March 25, 2008

Get-A-Pet




In a prior message about the Three Stages of Healing, I humorously outlined three measurable steps for healthy self-reclamation. After accomplishing step one Get-A-Plant about a year ago and training an ivy topiary for my kitchen, step two Get-A-Pet has resulted in two kitties nibbling at my toes while I type messages about healing.

Mental health is an ongoing process of dedication to reality at all costs.” ~Scott Peck

When we’re overwhelmed with emotional pain, we’re susceptible to escaping unpleasant emotions with a new relationship. This too-soon-relationship undermines a natural grieving process that frequently triggers unresolved losses in our lives. Rather than assume our legitimate suffering is an exercise in futility, we can reframe grief as an opportunity to enhance our self-awareness. The grief process is a chance to heal prior losses we may not have been capable of resolving in the past. (That last sentence is the optimist’s way of finding meaning in the gosh-awful suffering.)

If we aren't cautious, our emptiness will be masked by the temporary illusion of infatuation. We might be so relieved to feel love again that we're unable to protect ourselves from abusers who are drawn to our grief like flies to a dish of honey. Abusers have little to no hesitation taking advantage of another person’s vulnerability. Please take care of yourself and recognize that everyone is susceptible to unconscious defenses when our desire to escape emotional pain overrules reasoning.

Being lied to sucks; but lying to ourselves is even suckier.
This isn't the baseless opinion of a woman who has chosen to remain single post-divorce. It's something I've witnessed after corresponding with hundreds of people who have jumped from the frying pan into the fire. We leave one bad relationship behind and unfortunately, we find another. All too frequently, the new love-of-our-life is an opportunist. We end up in a narcissistic relationship even if our prior relationship was generically defined as 'bad enough to end’ but not bad enough to define as abusive.

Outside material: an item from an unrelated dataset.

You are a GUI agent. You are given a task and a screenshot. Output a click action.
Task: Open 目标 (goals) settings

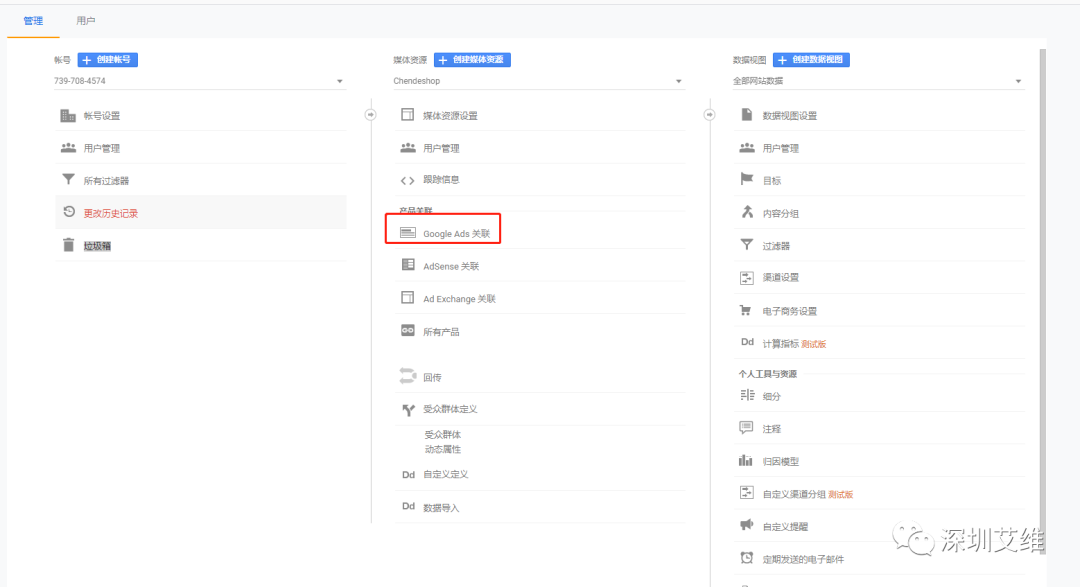[x=775, y=179]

Accepting that we're susceptible to ego defenses protects us from Knights-in-Shining-Armor and Damsels in Distress who make us feel good, real good---in the short run. So please don't kid yourselves my friends, everyone uses defenses to protect him or herself from heartache. Be Safe. Learn what your favorite defenses may be. Listen to the wise advice of fellow survivors. Get-a-Plant, then Get-A-Pet, and only after a year or two of active self-reclamation: Get-A-Partner.

Confronting, working through, and subsequently increasing resiliency to anxiety and distress, awakens us from reactionary behavior alleviating fears we assume to be unbearable. We might not believe we can endure what Scott Peck calls legitimate suffering; but we are far more capable than we feel.

I recently spoke with a relative-who-shall-remain-nameless who has been in three abusive relationships. Yes, count 'em: three. Each one has been progressively worse than the first. With tears streaming down her face she said, "CZ, what on earth was I thinking??!!"

"The problem wasn’t what you were thinking.” I answered. “The problem had more to do with what you were feeling."

"What do you mean?" she asked.

"How were you feeling when you met Dude #2?"

She stumbled for a minute and then revealed how empty she felt after her first divorce. How unloved, invalidated, rejected & hollow she felt. She didn't believe she'd ever be happy again. When she fortuitously met Dude-Two, "He made me feel happy again and loved. I felt better about myself when we were together."

"Were there any warning signs that he was not the man you hoped he would be?"

"Ummmm...yes. He had a few problems with other women, but I wasn’t like them at all. Maybe I was a little obsessive because the only thing that mattered was being with him. I felt like he was the Love of my life. My divorce faded into unimportance. Our relationship put the past behind me so I could believe in love again."

What most of us don’t know about ourselves is that we are not only the unwitting recipients of other people’s nasty projections, we unconsciously project our good qualities onto others; i.e.:
 idealization. This might be especially true when we hope someone is the elixir to our pain. When we meet someone who makes us feel better, we will see him or her as being better than they actually are.

Why? Because if we see their warts and all, our unconscious needs are not magically fulfilled. 
Take good care of yourself by utilizing effective coping skills rather than being tempted to bypass grief by rescuing or being rescued by an idealized partner. Most recovery counselors remind us that "Grief clouds our ability to make sound decisions." Don't be diverted by a rebound relationship that could result in long-term consequences complicating the restoration of your self-respect, esteem and self worth.

P.S. I will admit in all honesty, however: those two runts of the litter I rescued from Dad’s farm are the most intelligent, uber-gorgeous and frisky critters a girl could ever hope to have nibbling on her toes.